Frequently Asked Questions

What is RP?
It is a progressive group of eye diseases that cause(s) the retina to deteriorate in structure and function.

What does it do? How exactly does it work?
Everyone has distinct photoreceptor cells in their eyes, namely rods and cones. Rods deal with peripheral vision as well as night vision. Cones, on the other hand, help an individual to experience clear central vision and to differentiate and distinguish colors. When RP is in full effect, the rods transform into foreign genes, causing progressive loss of the visual field.

How does one get RP?
It is a genetic disease and can be passed down from one or both parents

How common is it?
Approximatey 450,000 people in the United States are inflicted with retinitis pigmentosa

What are symptoms to look out for?
The two most common are night blindness (slow adapting to dim light) and slow, progressive loss of peripheral vision

Are there levels of diagnosis?
Yes. RP can be diagnosed as mild, moderate, and/or severe

Are there any common practice treatments available?
Not currently, as opthalmologists and low vision specialists are trying to understand and investigate the disease to learn more about it and ways to combat this chronic illness

Is there a cure?
No

What should I do if I am diagnosed with RP?
Wear sunglasses in bright sunlight to help protect your eyes from prolonged UV exposure.

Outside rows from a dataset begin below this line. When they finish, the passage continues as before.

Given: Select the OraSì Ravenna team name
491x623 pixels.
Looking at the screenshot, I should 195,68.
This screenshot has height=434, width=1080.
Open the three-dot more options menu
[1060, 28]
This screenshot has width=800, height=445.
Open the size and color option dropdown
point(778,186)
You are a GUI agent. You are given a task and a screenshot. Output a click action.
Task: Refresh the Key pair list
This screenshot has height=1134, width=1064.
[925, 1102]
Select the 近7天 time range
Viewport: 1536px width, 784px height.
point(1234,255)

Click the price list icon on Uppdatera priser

Also, it is common to meet with a low vision specialist to discuss possible remedies such as visual aids, reading glasses, light fixtures, and other potential ways to help manage the disease

Will the end result be complete blindness?
Not necessarily. Depending on heredity, as well as maintenance of the disease, the process of becoming blind is different for everybody with RP. Severe tunnel vision is the end result in many people, but others can lead a normal life, with full visual capability throughout their lifetime.